8. Variable Declaration Inconsistency with Builtins

Related News

Using bash --posix and dash, the following script

abc=3 . ./non-existing.file
echo $abc

results in:

.: cannot open ./non-existing.file
3

The same script with another builtin does not declare the variable abc:

abc=3 echo test$abc
echo test$abc

results in:

test
test

.

In the SCL, the dot builtin's description does not specify this behavior. Should we reproduce it or is it an imprecision?

Answer:

dot is a Special Built-in Utility. According to rule 2.9.1 of the SCL, if the command to execute is a Special Built-in Utility, then the assignment should affect the shell's environment, and not just the command itself. However, this will not be tested. Furthermore, echo is described as neither a Built-in Utility nor a Special Built-in Utility, but as a simple Utility. Therefore, every variable assignment linked to the command must remain within the scope of the command itself.

9. Shell Interpretation and Quoting

Related News

When testing ./src/42sh -c "echo \t", the shell in which the command is executed interprets the backslash, which means that the actual input to the src/42sh command is echo t. However, using single quotes such as ./src/42sh -c 'echo \t' does not interpret the backslash, and the input is echo \t. Should we reproduce this behavior?

Answer:

Yes. You need to take it into account in your tests. However, this behavior is independent of your shell implementation.

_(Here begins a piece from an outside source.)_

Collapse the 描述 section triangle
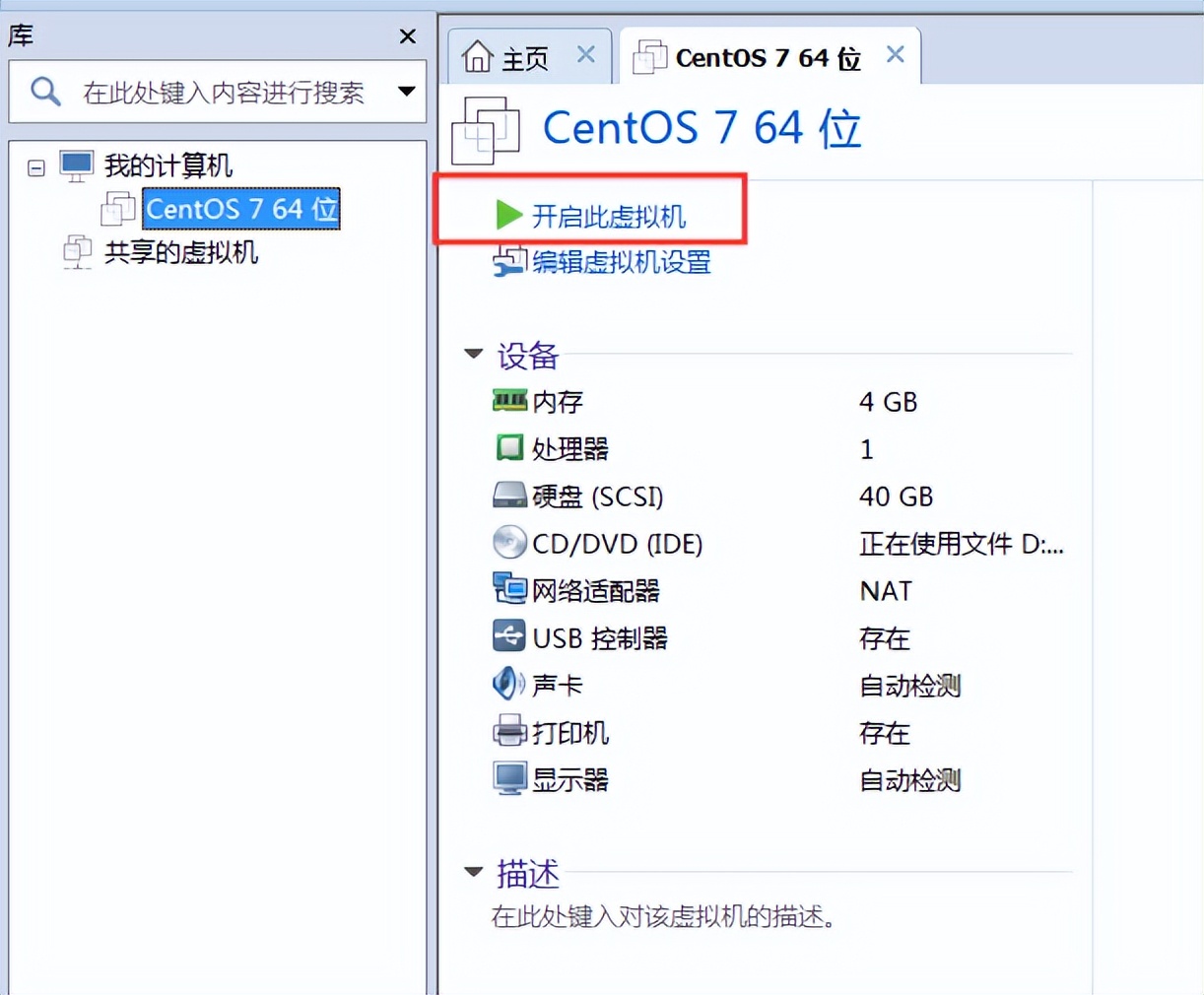The width and height of the screenshot is (1204, 995). pos(473,871)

In your tests, you should use double quotes rather than single quotes. Even if single quotes might seem to work for escape sequences (i.e., \t), they will not work when you want to test the expansion of such sequences. Indeed, a single quote cannot appear between a pair of single quotes (for instance, 'to'to' is not valid).

To preserve escape sequences when calling your binary, you can simply escape the backslash by doubling it. For example, if you want to verify that echo -e "to\tto" works, you should call your binary as ./src/42sh -c "echo -e \"to\\tto\"" so that the backslash is preserved after the expansion performed by your shell. Note that you must also escape the double quotes in this case.

10. Parse Execution Loop

While reading the grammar provided on the trove, no sequence of rules that would allow writing several simple commands separated only by newlines (as one would typically find in a script) is described. In POSIX bash, this is possible.

Here is an example of the kind of code:

echo toto
echo tata

According to the trove grammar, we have:

list -> and_or -> pipeline -> command -> simple_command

Is this due to a misunderstanding, an omission in the subject, or a deliberate design choice for 42sh?

Answer:

As a matter of fact, this sequence is invalid according to the grammar. However, your shell should implement a parse-execution loop that allows executing several commands one after the other.

In the given example, the first echo toto corresponds to a valid simple_command, which is executed and ends the first list. After its execution, your shell should then parse the next input, echo tata, which is also a valid simple_command, and execute it as well. Eventually, an EOF will be encountered, which will terminate the parse–execution loop.